I'm Gilbert Pellegrom.

Digg’s Multipart XMLHttpRequests

The developers at Digg have come up with an interesting way to speed up load times of high performance websites. They have taken the idea that reducing the number of HTTP requests per page speeds up website performance, and come up with a technique called MXHR (Multipart XMLHttpRequests). MXHR works by bundling files, sending them through a single request, then separating them for use once they head down the pipe.

They have written a an addition to their Digg User Interface library called DUI.Stream to implement it. Specifically, DUI.Stream opens and reads multipart HTTP responses piece-by-piece through an XHR, passing each chunk to a JavaScript handler as it loads. This will then allow developers to drastically improve the speed of uncached page loads by bundling most of their resources into a single HTTP request, with a single time-to-first-byte and no request throttling by the user agent.

There are two demo’s you can view at the moment (remembering this is still in alpha development). However the demo that handles images is particularly impressive. (IE doesn’t seem to play nice). Demo1, Demo2.

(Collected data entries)

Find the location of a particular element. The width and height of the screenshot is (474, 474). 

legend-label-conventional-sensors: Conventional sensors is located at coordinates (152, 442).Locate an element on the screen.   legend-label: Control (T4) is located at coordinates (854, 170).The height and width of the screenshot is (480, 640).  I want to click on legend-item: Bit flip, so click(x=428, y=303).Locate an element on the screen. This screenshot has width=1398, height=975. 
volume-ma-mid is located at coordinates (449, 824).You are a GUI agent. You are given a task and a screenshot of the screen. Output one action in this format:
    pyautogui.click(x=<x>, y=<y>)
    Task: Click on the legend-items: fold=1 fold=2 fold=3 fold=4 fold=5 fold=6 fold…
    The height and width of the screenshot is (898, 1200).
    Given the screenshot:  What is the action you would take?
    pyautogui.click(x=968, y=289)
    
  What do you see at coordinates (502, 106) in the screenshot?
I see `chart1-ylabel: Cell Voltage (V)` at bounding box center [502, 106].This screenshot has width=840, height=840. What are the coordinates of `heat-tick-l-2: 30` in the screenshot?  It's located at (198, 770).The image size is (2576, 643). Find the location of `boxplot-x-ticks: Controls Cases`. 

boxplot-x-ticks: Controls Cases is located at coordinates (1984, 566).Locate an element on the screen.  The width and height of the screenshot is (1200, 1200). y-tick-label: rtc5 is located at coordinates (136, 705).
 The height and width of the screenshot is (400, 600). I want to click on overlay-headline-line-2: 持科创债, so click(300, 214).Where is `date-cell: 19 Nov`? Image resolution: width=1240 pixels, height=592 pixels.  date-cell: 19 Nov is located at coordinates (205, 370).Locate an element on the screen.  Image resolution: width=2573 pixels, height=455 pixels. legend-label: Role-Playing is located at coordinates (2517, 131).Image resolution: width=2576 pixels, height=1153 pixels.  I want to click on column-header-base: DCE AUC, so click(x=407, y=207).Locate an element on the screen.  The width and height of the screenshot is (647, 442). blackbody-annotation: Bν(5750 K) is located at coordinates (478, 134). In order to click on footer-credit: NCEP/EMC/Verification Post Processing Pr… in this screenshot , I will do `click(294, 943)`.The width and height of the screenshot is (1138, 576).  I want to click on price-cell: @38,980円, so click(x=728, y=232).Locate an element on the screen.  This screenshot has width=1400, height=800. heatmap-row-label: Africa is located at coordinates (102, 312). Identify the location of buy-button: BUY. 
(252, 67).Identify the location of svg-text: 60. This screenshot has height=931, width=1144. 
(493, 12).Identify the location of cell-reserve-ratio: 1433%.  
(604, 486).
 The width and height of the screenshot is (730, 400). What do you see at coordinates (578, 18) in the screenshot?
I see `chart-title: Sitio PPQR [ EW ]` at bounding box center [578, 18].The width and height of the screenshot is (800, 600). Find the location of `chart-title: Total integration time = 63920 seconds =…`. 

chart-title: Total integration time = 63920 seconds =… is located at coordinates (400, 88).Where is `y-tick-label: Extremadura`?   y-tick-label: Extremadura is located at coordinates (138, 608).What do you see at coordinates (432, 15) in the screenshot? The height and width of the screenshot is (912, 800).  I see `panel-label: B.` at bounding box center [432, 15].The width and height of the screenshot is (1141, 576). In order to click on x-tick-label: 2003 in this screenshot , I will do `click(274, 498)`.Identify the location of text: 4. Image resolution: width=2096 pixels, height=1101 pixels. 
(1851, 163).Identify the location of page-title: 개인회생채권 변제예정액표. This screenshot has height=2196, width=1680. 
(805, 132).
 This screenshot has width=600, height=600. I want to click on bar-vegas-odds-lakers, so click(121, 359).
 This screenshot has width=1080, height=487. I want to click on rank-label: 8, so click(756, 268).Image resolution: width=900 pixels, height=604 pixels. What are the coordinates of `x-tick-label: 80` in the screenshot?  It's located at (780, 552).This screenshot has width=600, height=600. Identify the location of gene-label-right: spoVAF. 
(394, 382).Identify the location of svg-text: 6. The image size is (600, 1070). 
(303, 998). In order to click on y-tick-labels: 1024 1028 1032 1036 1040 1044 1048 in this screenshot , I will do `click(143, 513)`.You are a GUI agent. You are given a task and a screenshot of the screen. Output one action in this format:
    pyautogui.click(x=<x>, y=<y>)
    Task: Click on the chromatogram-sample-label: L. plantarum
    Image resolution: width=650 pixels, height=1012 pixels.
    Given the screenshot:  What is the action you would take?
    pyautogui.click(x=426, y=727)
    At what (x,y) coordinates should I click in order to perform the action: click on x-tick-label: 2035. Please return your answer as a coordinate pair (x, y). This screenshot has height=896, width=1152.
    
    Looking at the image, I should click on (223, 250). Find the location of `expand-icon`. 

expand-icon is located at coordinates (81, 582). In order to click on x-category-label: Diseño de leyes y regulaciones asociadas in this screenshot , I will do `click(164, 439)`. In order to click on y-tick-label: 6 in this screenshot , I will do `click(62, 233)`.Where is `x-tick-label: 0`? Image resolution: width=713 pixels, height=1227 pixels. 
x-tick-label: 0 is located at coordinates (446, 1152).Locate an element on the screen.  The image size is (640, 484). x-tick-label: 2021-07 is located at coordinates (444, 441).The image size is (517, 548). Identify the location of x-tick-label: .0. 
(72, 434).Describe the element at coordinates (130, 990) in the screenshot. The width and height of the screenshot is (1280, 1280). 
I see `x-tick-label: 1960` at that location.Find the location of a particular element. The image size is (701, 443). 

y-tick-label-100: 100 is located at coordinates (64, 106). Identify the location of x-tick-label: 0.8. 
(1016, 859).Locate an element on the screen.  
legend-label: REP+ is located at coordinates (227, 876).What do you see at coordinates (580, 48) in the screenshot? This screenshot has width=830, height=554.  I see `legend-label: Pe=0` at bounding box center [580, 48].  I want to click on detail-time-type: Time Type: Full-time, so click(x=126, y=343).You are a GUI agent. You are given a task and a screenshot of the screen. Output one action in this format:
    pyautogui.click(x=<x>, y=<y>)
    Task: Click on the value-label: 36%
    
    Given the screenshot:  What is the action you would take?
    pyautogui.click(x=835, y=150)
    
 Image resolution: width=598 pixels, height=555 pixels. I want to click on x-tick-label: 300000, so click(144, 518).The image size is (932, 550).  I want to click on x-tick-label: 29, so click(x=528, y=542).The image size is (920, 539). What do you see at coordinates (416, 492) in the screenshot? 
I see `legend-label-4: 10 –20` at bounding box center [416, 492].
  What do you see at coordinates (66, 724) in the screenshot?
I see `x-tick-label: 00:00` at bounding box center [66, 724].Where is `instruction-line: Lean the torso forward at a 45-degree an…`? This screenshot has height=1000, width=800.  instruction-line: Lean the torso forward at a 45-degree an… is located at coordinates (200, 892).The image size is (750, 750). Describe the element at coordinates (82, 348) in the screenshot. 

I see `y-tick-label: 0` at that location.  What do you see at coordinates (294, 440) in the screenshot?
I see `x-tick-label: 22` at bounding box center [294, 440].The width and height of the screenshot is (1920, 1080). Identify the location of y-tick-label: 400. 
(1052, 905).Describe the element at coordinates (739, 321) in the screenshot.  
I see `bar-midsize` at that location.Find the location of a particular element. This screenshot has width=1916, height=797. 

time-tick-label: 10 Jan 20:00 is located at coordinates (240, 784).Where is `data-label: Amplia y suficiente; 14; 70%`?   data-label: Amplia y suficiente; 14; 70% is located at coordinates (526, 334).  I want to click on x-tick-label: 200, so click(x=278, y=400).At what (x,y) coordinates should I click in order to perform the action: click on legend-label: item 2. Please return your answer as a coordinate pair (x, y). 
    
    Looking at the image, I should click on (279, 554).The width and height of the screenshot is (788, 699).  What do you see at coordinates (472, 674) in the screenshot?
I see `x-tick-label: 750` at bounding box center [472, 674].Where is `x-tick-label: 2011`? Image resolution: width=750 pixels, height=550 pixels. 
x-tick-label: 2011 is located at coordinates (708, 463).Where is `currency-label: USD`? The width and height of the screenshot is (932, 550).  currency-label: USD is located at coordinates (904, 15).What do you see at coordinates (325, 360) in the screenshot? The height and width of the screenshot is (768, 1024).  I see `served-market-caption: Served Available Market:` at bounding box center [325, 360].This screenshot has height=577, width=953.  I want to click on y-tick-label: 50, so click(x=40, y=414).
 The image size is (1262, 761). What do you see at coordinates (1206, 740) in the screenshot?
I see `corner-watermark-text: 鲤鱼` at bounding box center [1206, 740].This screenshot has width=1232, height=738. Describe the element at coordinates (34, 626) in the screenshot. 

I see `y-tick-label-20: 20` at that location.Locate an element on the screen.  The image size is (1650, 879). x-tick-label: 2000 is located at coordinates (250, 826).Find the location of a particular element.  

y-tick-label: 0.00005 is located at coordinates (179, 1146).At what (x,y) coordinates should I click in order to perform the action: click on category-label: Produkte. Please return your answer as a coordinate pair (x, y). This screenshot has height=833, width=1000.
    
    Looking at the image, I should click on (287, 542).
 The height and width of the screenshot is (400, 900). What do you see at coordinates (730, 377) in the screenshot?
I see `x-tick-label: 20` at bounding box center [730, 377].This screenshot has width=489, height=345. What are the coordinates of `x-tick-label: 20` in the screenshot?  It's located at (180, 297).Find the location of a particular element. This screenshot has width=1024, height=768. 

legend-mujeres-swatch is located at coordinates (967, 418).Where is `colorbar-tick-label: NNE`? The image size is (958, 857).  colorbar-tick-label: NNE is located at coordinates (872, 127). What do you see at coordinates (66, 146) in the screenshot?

→ ACTIVITY A: Revise the stretch from "There are two" through "nice). Demo1, Demo2." in the article on Digg's MXHR, replacing "impressive" with "remarkable".
→ ACTIVITY B: List, in order, the steps by which MXHR works according to the article on Digg's MXHR.

→ RESPONSE AREA A:
There are two demo’s you can view at the moment (remembering this is still in alpha development). However the demo that handles images is particularly remarkable. (IE doesn’t seem to play nice). Demo1, Demo2.

→ RESPONSE AREA B:
1. Bundling files
2. Sending them through a single request
3. Separating them for use once they head down the pipe